Screenshot grounding data
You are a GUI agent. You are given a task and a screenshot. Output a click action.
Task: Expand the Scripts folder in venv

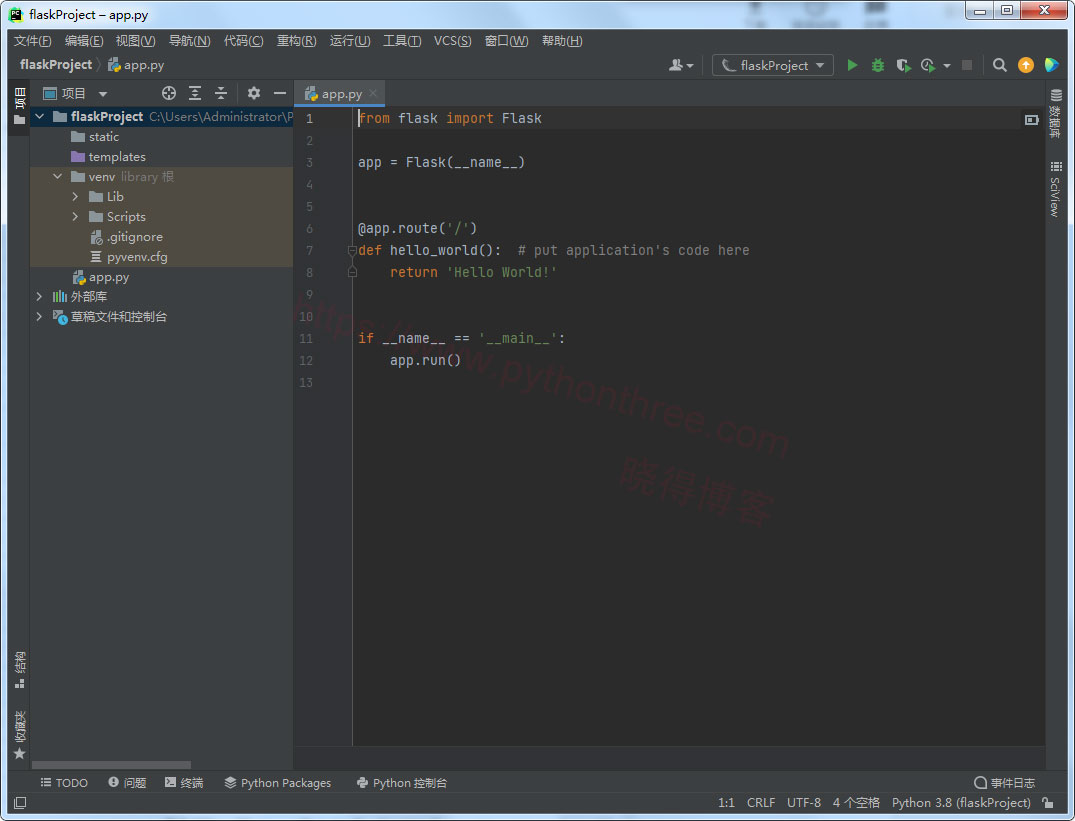73,216

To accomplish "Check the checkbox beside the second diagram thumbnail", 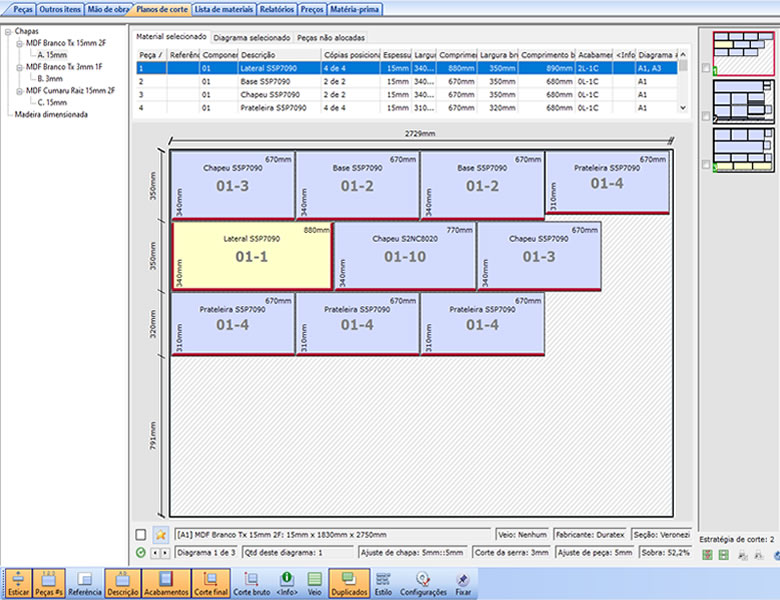I will coord(707,116).
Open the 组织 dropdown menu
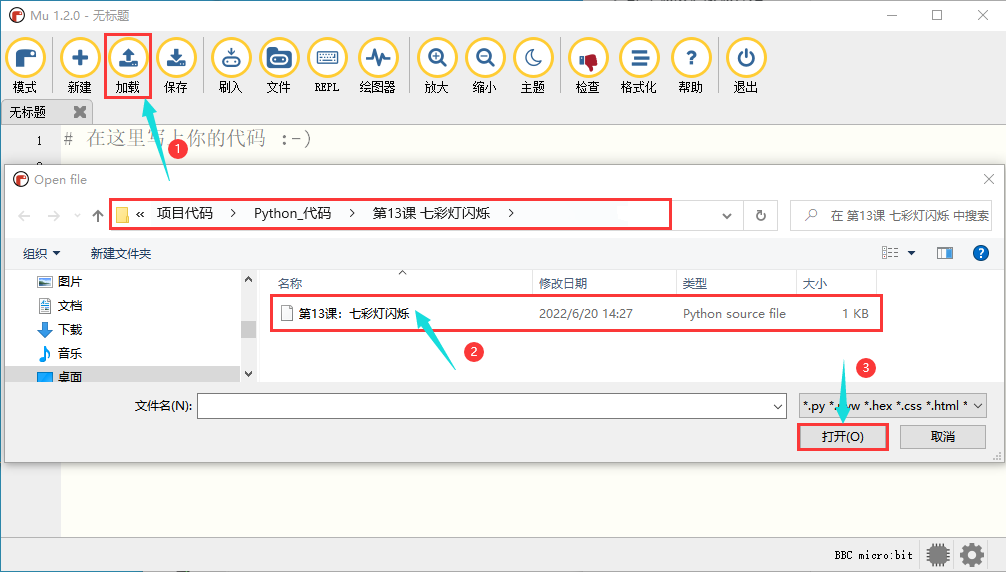The width and height of the screenshot is (1006, 572). 41,254
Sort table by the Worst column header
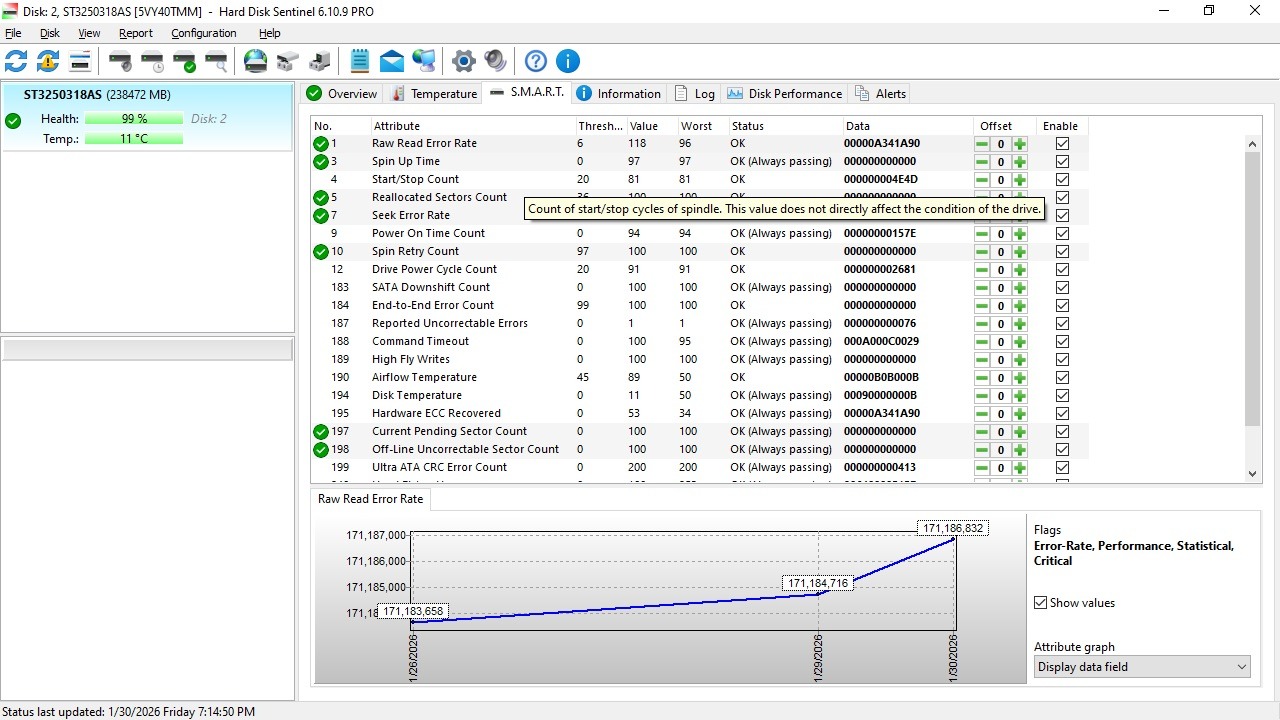The height and width of the screenshot is (720, 1280). pos(697,126)
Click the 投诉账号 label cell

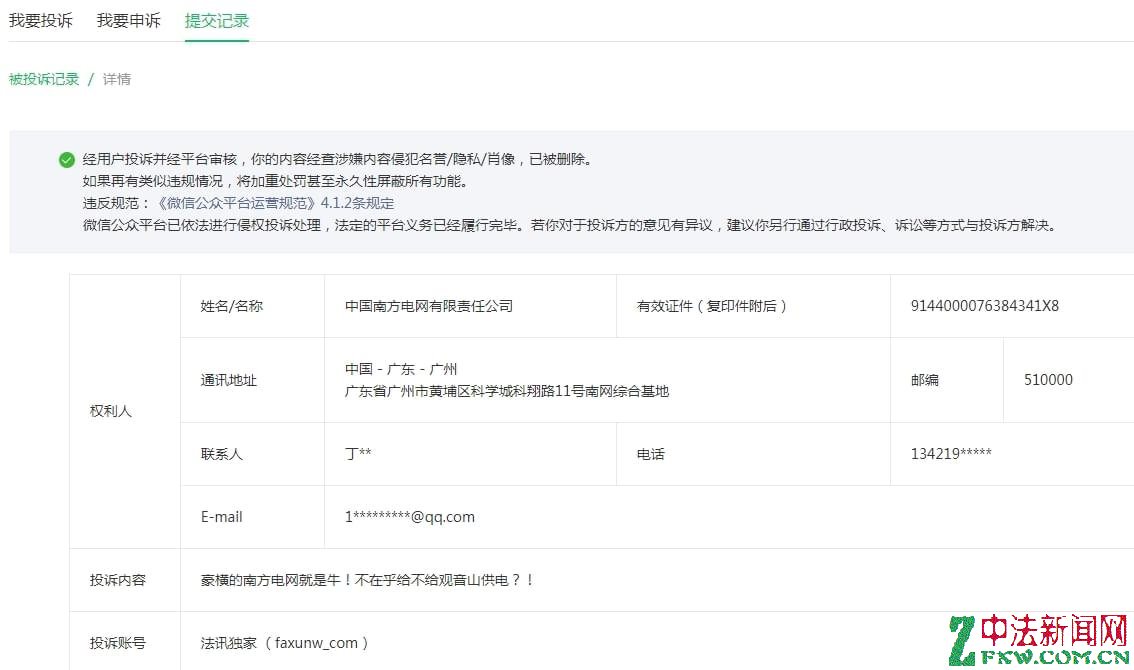[x=118, y=643]
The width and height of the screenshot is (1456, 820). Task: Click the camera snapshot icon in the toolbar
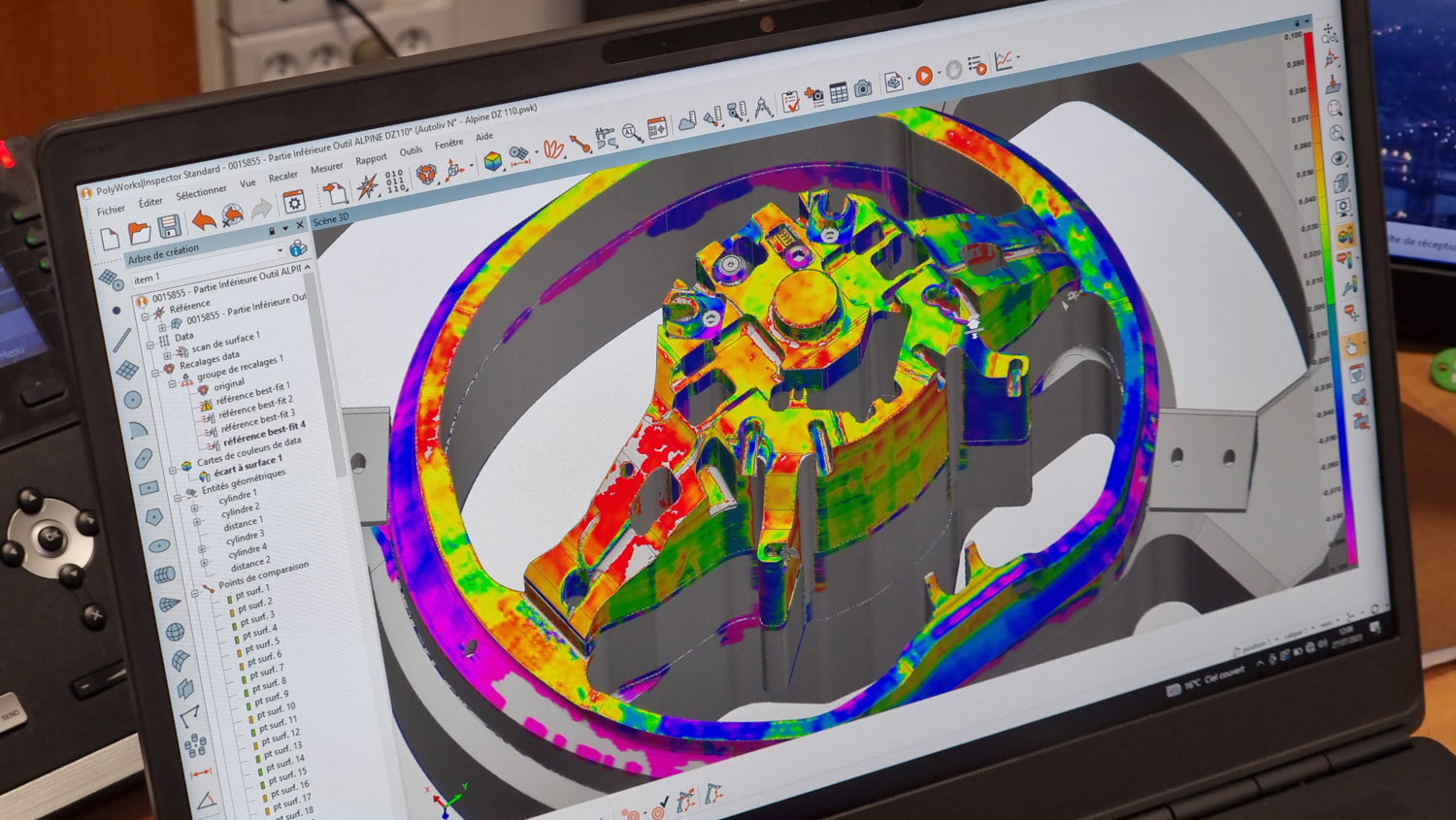tap(862, 88)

▶ [WORK INSTRUCTIONS] Only the lines from the one containing "Sort table by the Worst column header" through the last line of the entries above, both included, belong in the answer, written out exactly; pictures do not.

▶ [SOLUTION TO THIS PROBLEM]
Sort table by the Worst column header
The height and width of the screenshot is (720, 1280). pos(697,126)
Click the 投诉账号 label cell

[x=118, y=643]
The width and height of the screenshot is (1456, 820). Task: Click the camera snapshot icon in the toolbar
tap(862, 88)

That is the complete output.